The MIT economist Frances Walker[1. Walker was a big deal in his day–a journalist and influential professor, he also served as supervisor of the census, where he argued we should prevent the immigration of “low wage races.”] claimed in 1889 that paper money caused not just high prices: it caused bad taste in clothing, it created both effeminacy and coarseness; it undermined male authority: it increased foreign influence and put the wrong sort of people in charge.
I need not recall the wanton bravery of apparel and equipage; the creation of a countless host of artificial necessities in the family beyond the power of the husband and Father to supply…the humiliating imitations of foreign habits of living…the loss of that fit and natural leadership of taste and fashion.
All this caused by paper money! Clearly what was at stake was more than just prices.
When you see arguments for the gold standard, look how often they are linked to a sense of general derangement in social affairs, or apocalyptic arguments about collapse and degeneracy. It is certainly true that hyperinflation, a condition where prices spiral upward out of control, is a disaster. But when the ostensibly reasonable James Grant, writing in the New York Times, praises gold for its “its utility, economy and elegance,” and warns that paper money will cause “wall-to-wall European tourists on the sidewalks of Manhattan” something besides the price of eggs is at stake.
The gold standard has never prevented economic boom and bust cycles, and in never can, because there is no “real” price, and value is not a thing, it’s a process. You often hear economic analysts or journalists talking about a “market correction,” as if market made some mistake and got back to the “correct” price; or the guys on NPR’s Marketplace talking about stocks being “overvalued.” Neither of these terms make any sense: the value or price is simply what people are willing to pay, and that changes with time and circumstance. There is no “real” price.

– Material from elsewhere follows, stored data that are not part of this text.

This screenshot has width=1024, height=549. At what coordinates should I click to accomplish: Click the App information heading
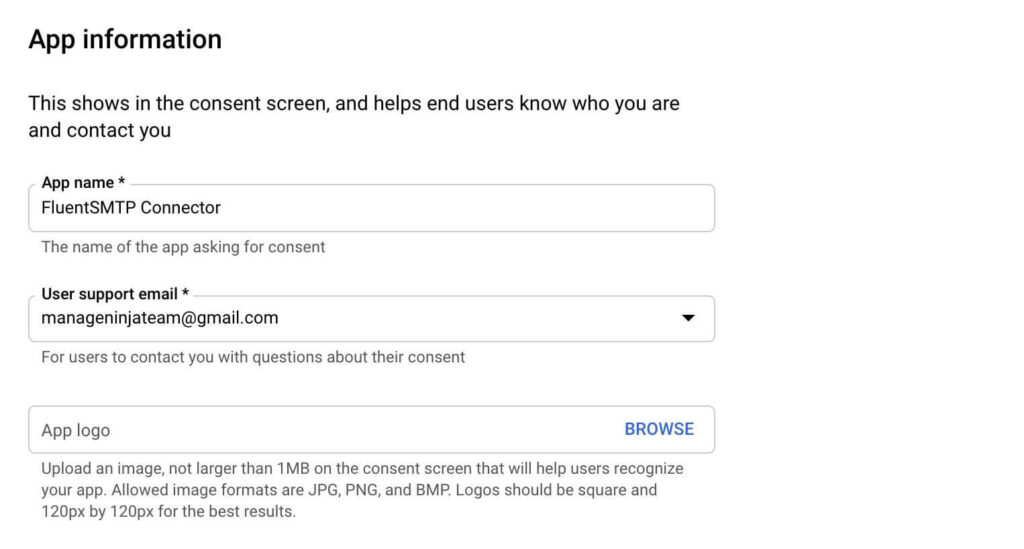[x=125, y=39]

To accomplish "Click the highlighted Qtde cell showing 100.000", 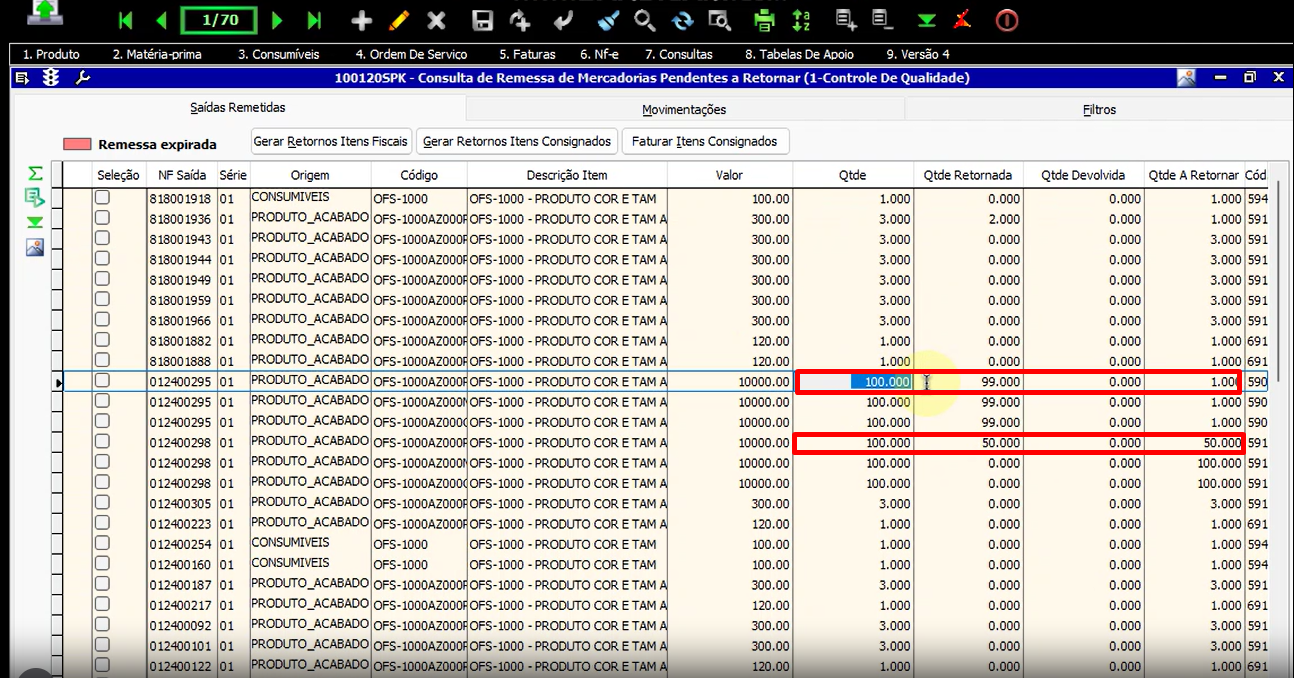I will pyautogui.click(x=880, y=382).
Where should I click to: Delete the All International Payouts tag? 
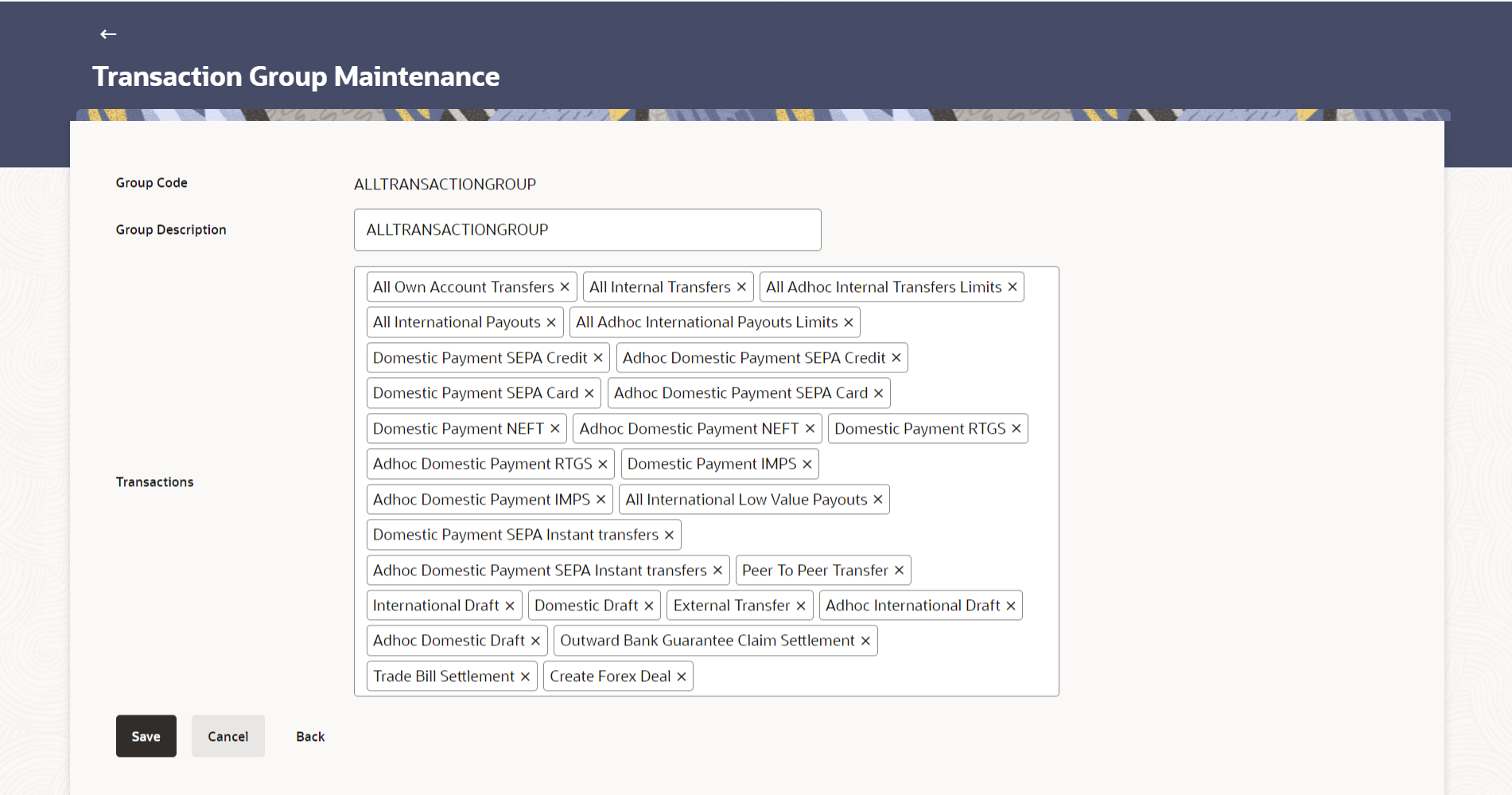coord(551,322)
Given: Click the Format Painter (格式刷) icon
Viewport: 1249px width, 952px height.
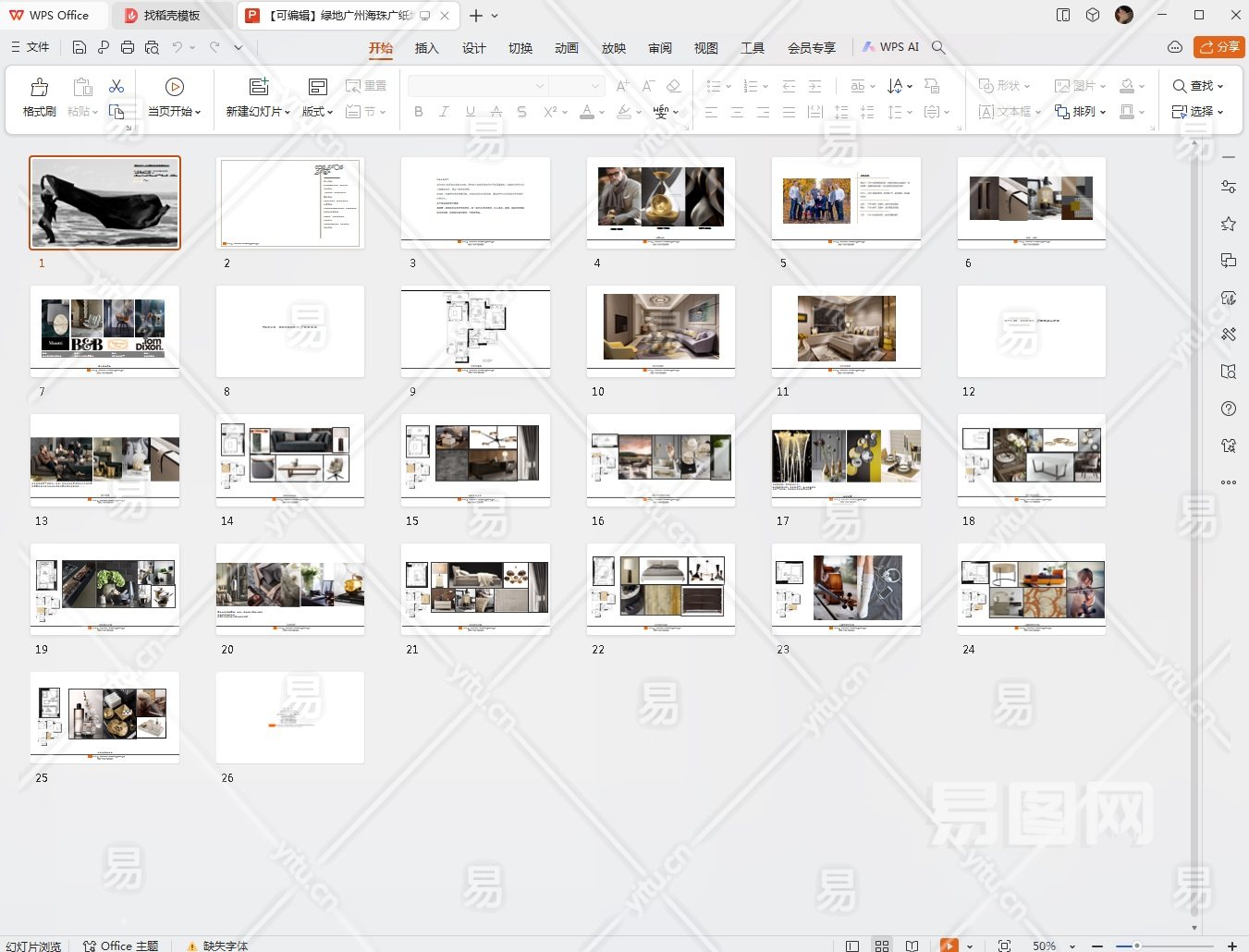Looking at the screenshot, I should [39, 88].
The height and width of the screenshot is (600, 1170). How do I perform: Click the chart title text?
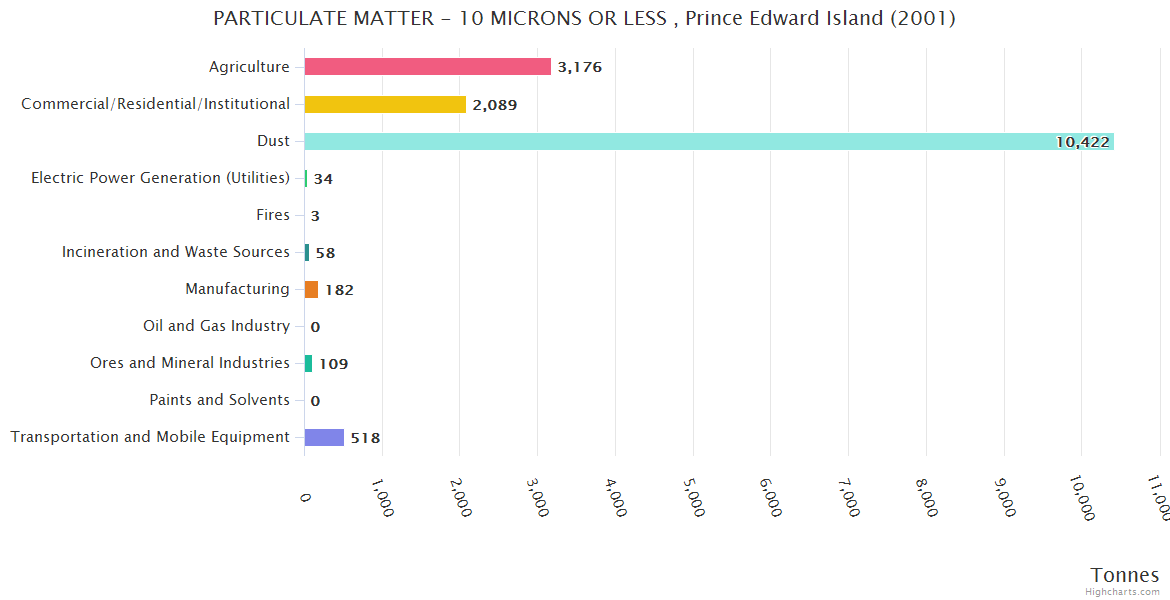click(x=584, y=19)
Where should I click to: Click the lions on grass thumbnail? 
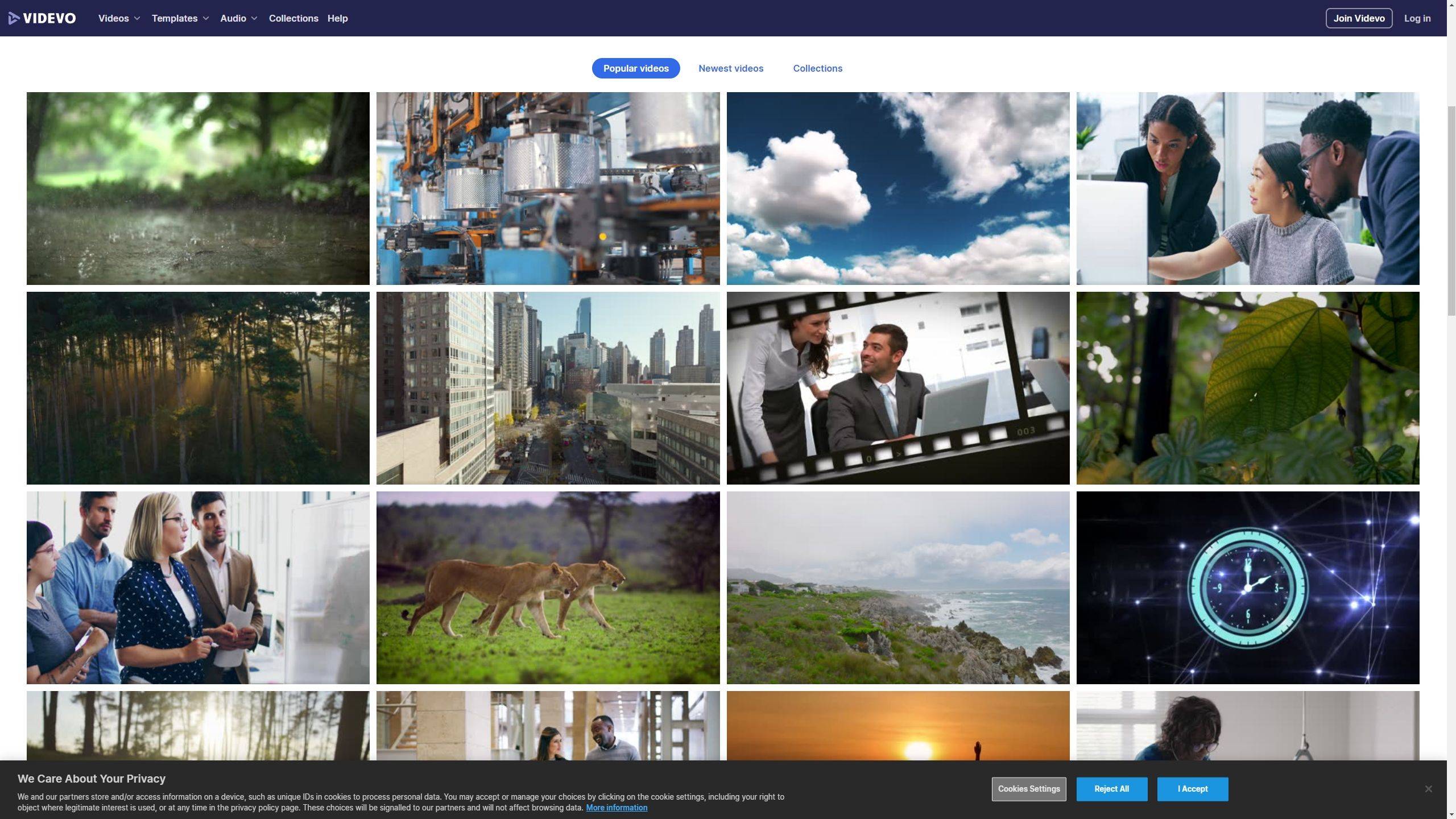[548, 587]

It’s comforting to believe there is: hence the enduring fantasy of the gold standard. Slate ran a good piece on what would happen if we returned to the gold standard. You can add to that rapid deflation and spikes in interest rates. Deflation sounds good, except that interest rates would spike while the prices manufacturers and businesses could get for their goods would collapse. Deflation was precisely the problem in 1932. But one set of people would benefit to a remarkable degree, and that is, those who hold capital, e.g the rich. The value of their money would skyrocket, as would the price they could demand for lending it.
So when you see arguments for the gold standard look for the obiter dicta, the rhetorical flourishes used to make the argument. And consider who stands to gain the most by a return to the favored scheme of Gilded Age robber barons.